### What this task involves
Repeat every one of the entries below word for word, leaving out the pictures.

-- START OF Provided data --

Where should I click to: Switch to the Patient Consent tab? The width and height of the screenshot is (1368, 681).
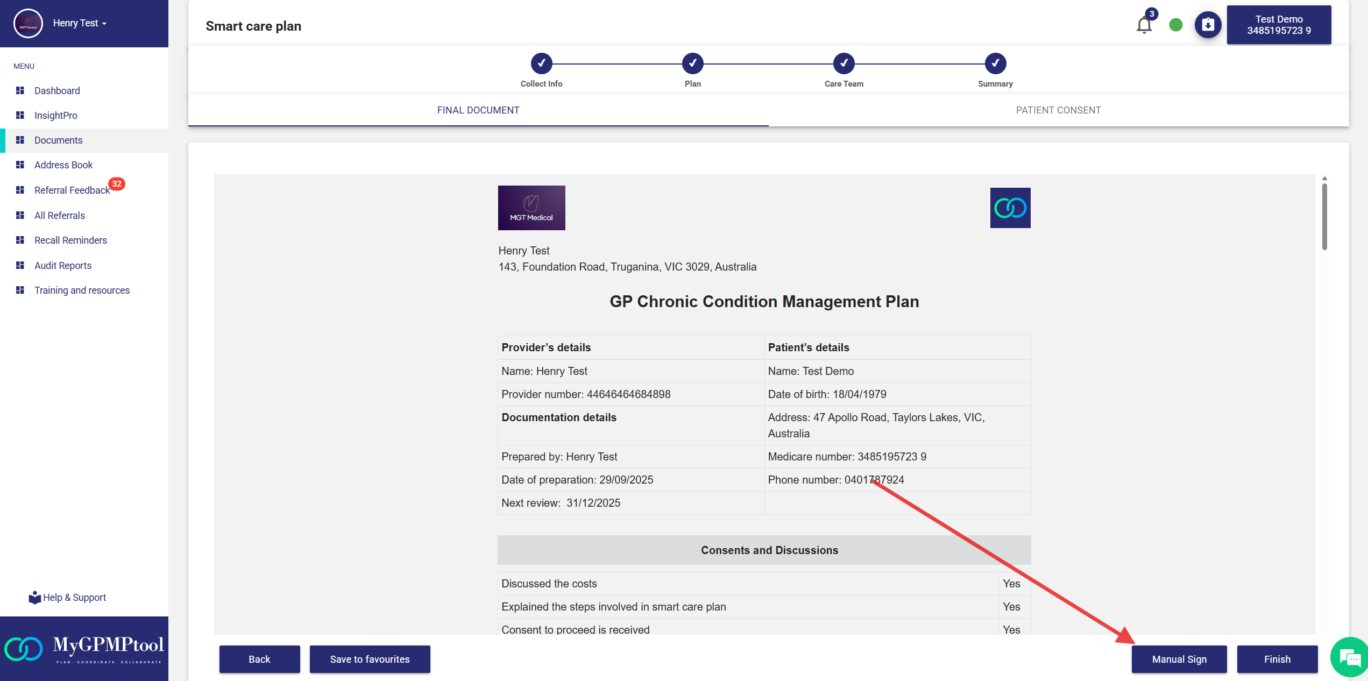[x=1058, y=110]
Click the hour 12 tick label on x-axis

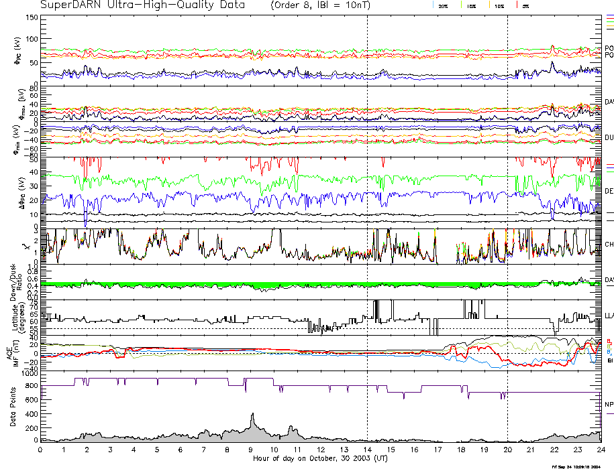[x=321, y=450]
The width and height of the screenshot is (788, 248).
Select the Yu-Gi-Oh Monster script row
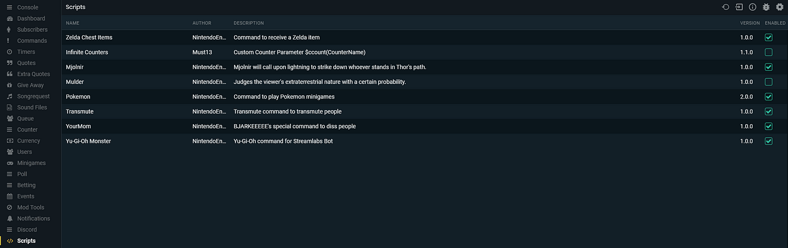tap(424, 141)
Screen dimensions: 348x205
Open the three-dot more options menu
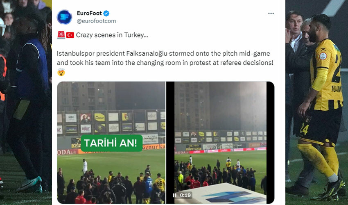pyautogui.click(x=271, y=14)
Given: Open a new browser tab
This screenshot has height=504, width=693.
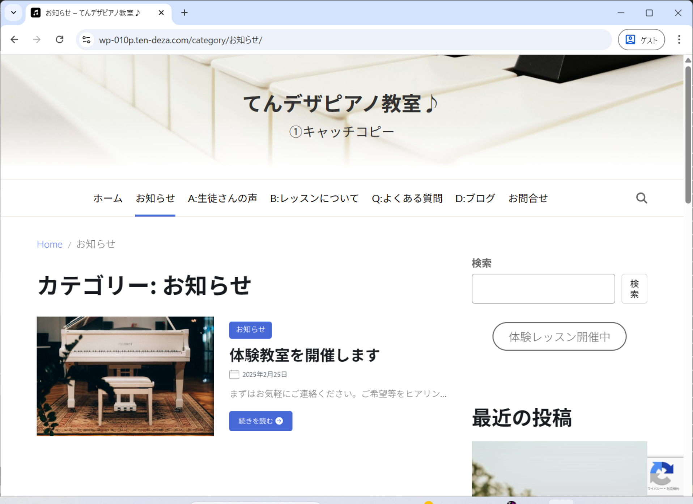Looking at the screenshot, I should coord(184,13).
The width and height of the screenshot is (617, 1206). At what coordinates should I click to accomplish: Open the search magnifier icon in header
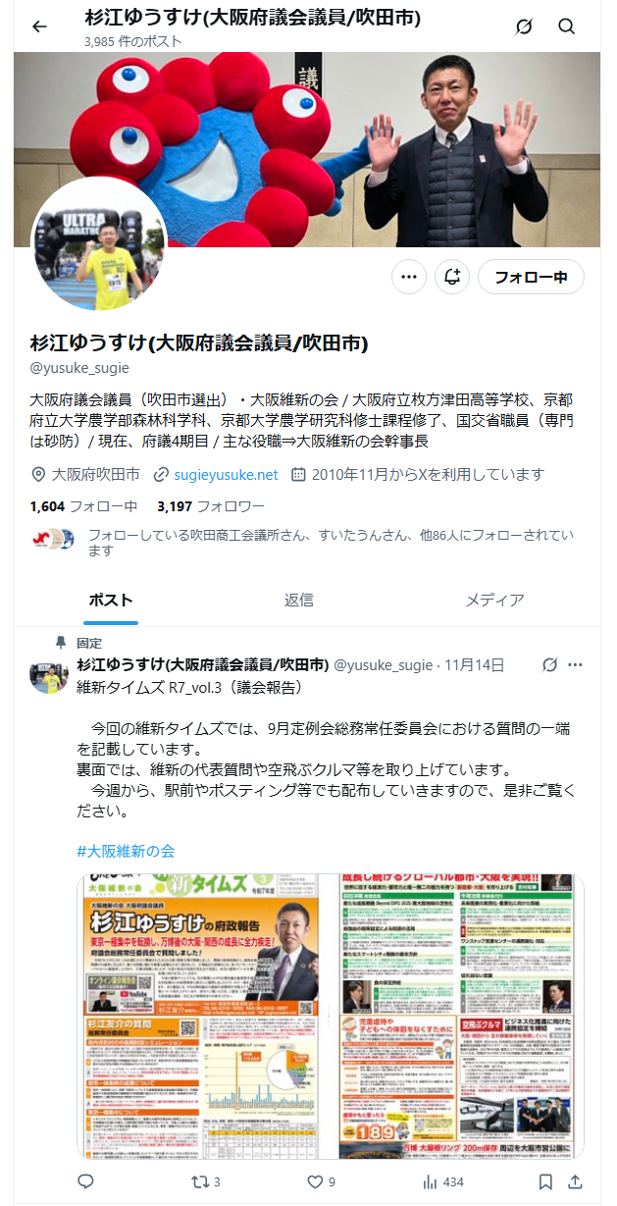(567, 26)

-- END OF Provided data --

### Response to the task
Where should I click to: Switch to the Patient Consent tab? The width and height of the screenshot is (1368, 681).
[x=1058, y=110]
Click the hour 12 tick label on x-axis

[x=321, y=450]
The width and height of the screenshot is (788, 248).
Select the Yu-Gi-Oh Monster script row
tap(424, 141)
Screen dimensions: 348x205
Open the three-dot more options menu
pyautogui.click(x=271, y=14)
Given: Open a new browser tab
This screenshot has height=504, width=693.
Looking at the screenshot, I should coord(184,13).
The width and height of the screenshot is (617, 1206). At what coordinates should I click to accomplish: Open the search magnifier icon in header
(567, 26)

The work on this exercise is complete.